Busy few days and things are falling into place a bit more.
Some Asura toolkit changes which have made the Xizi.Client library a lot thinner. I was briefly using a separate DTO for transfer but after some soul-searching this has been scrapped and I have started using the native Xizi.Application.Model objects instead. To make that less traumatic (and the client much thinner), I have created a Xizi.Storage library and moved the implementation of the Mongo store and the various interfaces into it. Bits of the API have now been deprecated in preference for this passing of serialised objects. A next step for this is to make sure that the values can be passed safely in HTTP headers rather than on the query string; or at the very least to make the client completely agnostic to the underlying transport method.
I have rationalised the scripting, making the event scripting engine completely agnostic to the type of condition or action that it might be asked to consider. These are now behind common interfaces and the actual kind of provider loaded in each case is driven by an appropriate field in the EventDefinition object. Currently there is only an IronPython provider for conditions and actions, but I will certainly add a Json condition checker as it will be more suitably lightweight.

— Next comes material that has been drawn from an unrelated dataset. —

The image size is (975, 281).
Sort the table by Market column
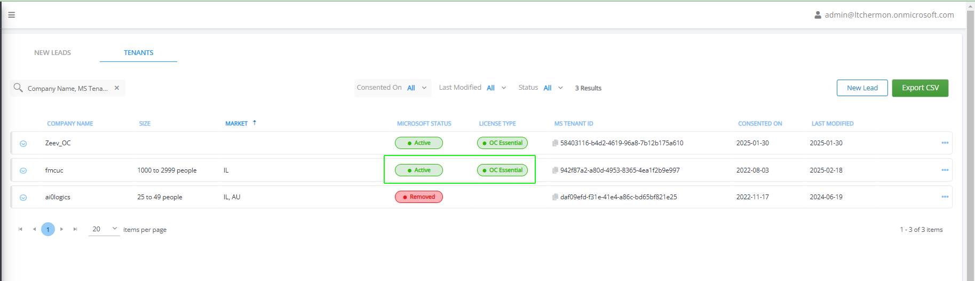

I did a little bit of experimentation with creating a dynamic Mongo query and so far I am pleased with the results. I'll try and get something official together for that next.
Finally, after getting an ANTS Performance Profiler licence at long last, I've had to do a huge bunch of re-engineering of the code in order for it to be properly profiled with the cheaper Standard edition. So, now there is a new Asura.Server library with a stand-alone HTTP server that can run Xizi, which can be profiled as a normal .exe application. Having to cope with two different types of incoming Http Context is such a massive pain; what were they thinking?